Material to process Start Marker

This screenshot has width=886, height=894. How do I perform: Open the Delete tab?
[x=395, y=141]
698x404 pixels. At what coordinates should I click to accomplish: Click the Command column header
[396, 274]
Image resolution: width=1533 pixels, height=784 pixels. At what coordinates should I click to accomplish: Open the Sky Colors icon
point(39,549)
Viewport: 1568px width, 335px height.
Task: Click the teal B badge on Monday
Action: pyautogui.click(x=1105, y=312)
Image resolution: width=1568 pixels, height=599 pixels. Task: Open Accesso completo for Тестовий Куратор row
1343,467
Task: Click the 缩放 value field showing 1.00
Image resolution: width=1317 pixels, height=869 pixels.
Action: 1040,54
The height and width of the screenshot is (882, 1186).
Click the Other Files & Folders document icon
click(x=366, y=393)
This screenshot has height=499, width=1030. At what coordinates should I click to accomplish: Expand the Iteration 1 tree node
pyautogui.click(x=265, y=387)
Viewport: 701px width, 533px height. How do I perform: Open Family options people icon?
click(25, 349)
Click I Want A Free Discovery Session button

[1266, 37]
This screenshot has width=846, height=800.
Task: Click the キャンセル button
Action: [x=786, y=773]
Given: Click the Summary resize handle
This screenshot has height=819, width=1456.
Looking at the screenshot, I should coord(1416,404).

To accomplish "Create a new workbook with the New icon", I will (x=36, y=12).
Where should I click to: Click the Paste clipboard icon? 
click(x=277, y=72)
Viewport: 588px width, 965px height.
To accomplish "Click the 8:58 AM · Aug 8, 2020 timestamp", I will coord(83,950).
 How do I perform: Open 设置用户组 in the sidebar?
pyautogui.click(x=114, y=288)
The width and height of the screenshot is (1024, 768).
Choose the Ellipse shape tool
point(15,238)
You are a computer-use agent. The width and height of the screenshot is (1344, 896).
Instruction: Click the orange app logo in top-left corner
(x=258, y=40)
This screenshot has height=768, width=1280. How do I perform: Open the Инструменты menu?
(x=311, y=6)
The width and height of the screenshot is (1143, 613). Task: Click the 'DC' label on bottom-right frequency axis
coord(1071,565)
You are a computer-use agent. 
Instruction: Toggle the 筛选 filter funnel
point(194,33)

Material to process End Marker

> **Task objective**
Down to the last line, repeat the data exactly.

> **Task solution**
This screenshot has width=886, height=894. How do I perform: Open the Delete tab?
[x=395, y=141]
698x404 pixels. At what coordinates should I click to accomplish: Click the Command column header
[396, 274]
Image resolution: width=1533 pixels, height=784 pixels. At what coordinates should I click to accomplish: Open the Sky Colors icon
point(39,549)
Viewport: 1568px width, 335px height.
Task: Click the teal B badge on Monday
Action: pyautogui.click(x=1105, y=312)
Image resolution: width=1568 pixels, height=599 pixels. Task: Open Accesso completo for Тестовий Куратор row
1343,467
Task: Click the 缩放 value field showing 1.00
Image resolution: width=1317 pixels, height=869 pixels.
Action: 1040,54
The height and width of the screenshot is (882, 1186).
Click the Other Files & Folders document icon
click(x=366, y=393)
This screenshot has height=499, width=1030. At what coordinates should I click to accomplish: Expand the Iteration 1 tree node
pyautogui.click(x=265, y=387)
Viewport: 701px width, 533px height. How do I perform: Open Family options people icon?
click(25, 349)
Click I Want A Free Discovery Session button

[1266, 37]
This screenshot has width=846, height=800.
Task: Click the キャンセル button
Action: [x=786, y=773]
Given: Click the Summary resize handle
This screenshot has height=819, width=1456.
Looking at the screenshot, I should coord(1416,404).

To accomplish "Create a new workbook with the New icon", I will (x=36, y=12).
Where should I click to: Click the Paste clipboard icon? 
click(x=277, y=72)
Viewport: 588px width, 965px height.
To accomplish "Click the 8:58 AM · Aug 8, 2020 timestamp", I will coord(83,950).
 How do I perform: Open 设置用户组 in the sidebar?
pyautogui.click(x=114, y=288)
The width and height of the screenshot is (1024, 768).
Choose the Ellipse shape tool
point(15,238)
You are a computer-use agent. The width and height of the screenshot is (1344, 896).
Instruction: Click the orange app logo in top-left corner
(x=258, y=40)
This screenshot has height=768, width=1280. How do I perform: Open the Инструменты menu?
(x=311, y=6)
The width and height of the screenshot is (1143, 613). Task: Click the 'DC' label on bottom-right frequency axis
coord(1071,565)
You are a computer-use agent. 
Instruction: Toggle the 筛选 filter funnel
point(194,33)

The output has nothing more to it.